In its mission to be representative of a century of American art, the O’Brien Art Foundation has amassed a revelatory collection of modernist works.

Based in the Pittsburgh area, the O’Brien Art Foundation’s mission “is to foster the preservation, understanding and appreciation of 20th-century American art beyond the accepted canon” through its efforts “to acquire, research, conserve, exhibit and loan works of art—in addition to supporting education, scholarship and publishing.” The foundation is a charitable organization formed in 2019 by long-time collector Marty O’Brien, whose vision is to create an encyclopedic repository of works across a variety of media by American artists from the late 19th century through 1985. The foundation believes that a 40-year historical reflection is helpful to contextualizing the art of any era. Rather than focusing on the most prominent artists as defined by today’s standards, the foundation acquires and presents the best examples of art produced by artists who were significant during their lifetime, but who have fallen outside the current art historical canon. The foundation maintains its own collection and represents Mr. O’Brien’s personal collection. Together, the two collections contain over 1200 objects with many of the works being housed in original or period frames, which is a point of emphasis for the foundation. 

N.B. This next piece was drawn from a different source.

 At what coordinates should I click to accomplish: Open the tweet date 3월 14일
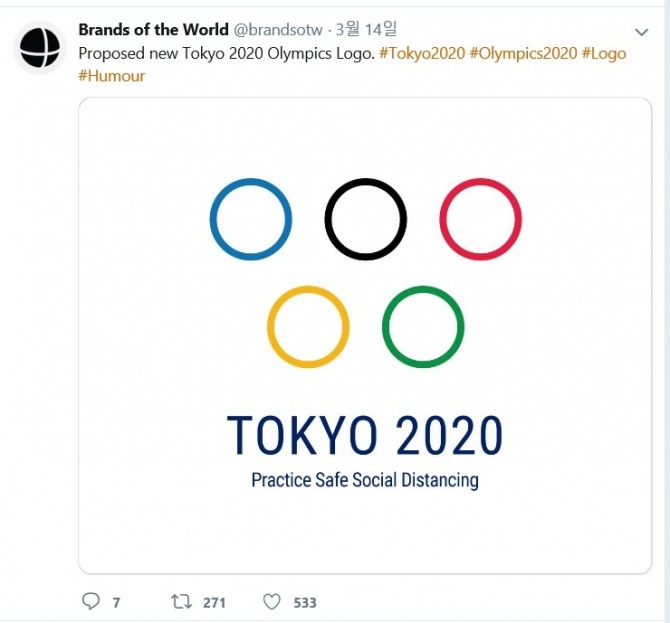(x=369, y=30)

Leon Dabo (1864-1960), The Calm. Oil on canvas, 27 x 36 in. The Marty O’Brien Collection of American Art.

 

The foundation’s focus coincides with the development of modernism in the United States. As an encyclopedic endeavor, the collections include prime examples across all major genres of modernism from its beginnings in the 1880s through the 1950s. The roots of American modernism are found in tonalism. Comprised principally of quiet, sometimes intimate landscapes, tonalism offered a contemplation on what was seen as the nation’s lost idyllic agrarian past contrasting deeply with rapid urbanization and industrialization of the last two decades of the 19th century. Leon Dabo’s (1864-1960) tonalist masterpiece The Calm, pushes the boundaries of representation toward abstraction. Typical of what art historian David A. Cleveland characterizes as tonalism’s “emphasis on the broad, graphic, ultimately abstract reading of major forms,” the work eschews narrative for a focus on nature’s symbolic and perceptual capacity.

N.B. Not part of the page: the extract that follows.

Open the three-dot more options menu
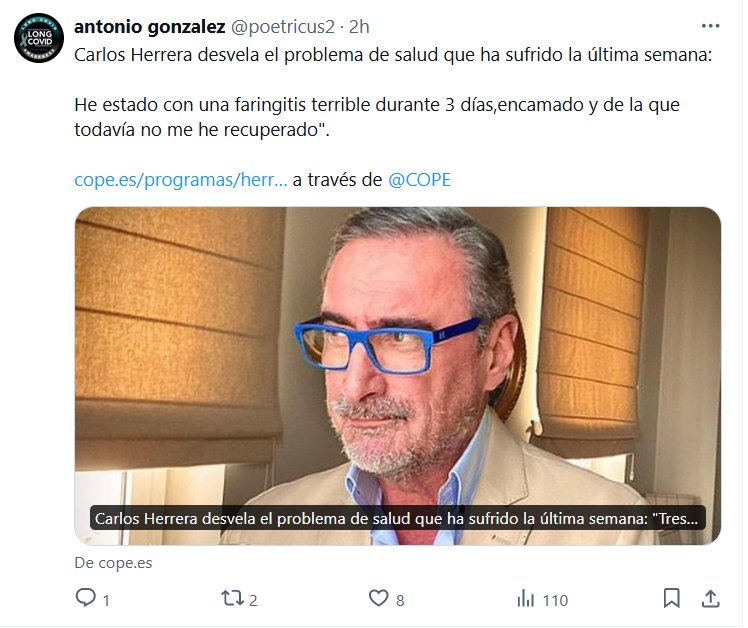 pos(710,26)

Francis Criss (1909-1973), Americana, 1933. Oil on masonite, 21½ x 33¼ in. The Marty O’Brien Collection of American Art.

 

Henry Koerner (1915-1991), The River 1949. Oil on masonite, framed: 38 x 46 in. The Marty O’Brien Collection of American Art.

 

Francis Criss (1901-1973) is an artist who was core to the precisionist and magic realist impulses of modernism during the 1930s and 1940s. His Americana, 1933, is a precisionist icon that presages his later magic realist works. The flattened planes of bright colors, careful rendering, rakish angles, and focus on the built environment exemplified by Americana, are classic precisionist concerns. The choice of subject matter, particularly the depictions of silos, automobiles, electricity and modern tools, reflects the desire of artists of this time to emphasize that which was thought to be truly American. In this work, a wooden figure based on stereotyped images of Native Americans, is seemingly engaged in conversation with the machined and nearly faceless businessmen, adding a sense of ambiguity that makes the picture seem simultaneously real and unreal. Henry Koerner’s The River, 1949, is similarly characterized by meticulous rendering, sleek forms and unusually clear but off-kilter perspectives, all positioned around a sturdy bridge with its solid support structures, speaking to Lincoln Kirstein’s observation that magic realism was a “frank, cool art” in which artists created an alternate reality simply by depicting it as if it existed.

Claire Falkenstein (1908-1997), Values. 1945. Oil on linen, framed: 35¼ x 30¼ in. The Marty O’Brien Collection of American Art.   

 

Strong examples of surrealism from the collections include a pair of works by California-based artists Claire Falkenstein and Knud Merrild, whose Alpha & Omega from 1935 consists of oil cloth, magazine clippings and newspaper, recalling the popular collage technique of Dada as a means to engage the constructions of mass media and consider the relationship of fine art to lesser recognized forms of art, such as handcraft. Falkenstein’s Values, 1945, also references Dada as well as cubism. Charles Howard’s (1887-1950) The Mother (Makes the Son) Plants the Seed, 1937, exemplifies disturbing imagery of disfigured human bodies and deconstructed environments that developed within surrealism, and reflected on fear and existential dread as societies moved toward the conflagration of World War II. 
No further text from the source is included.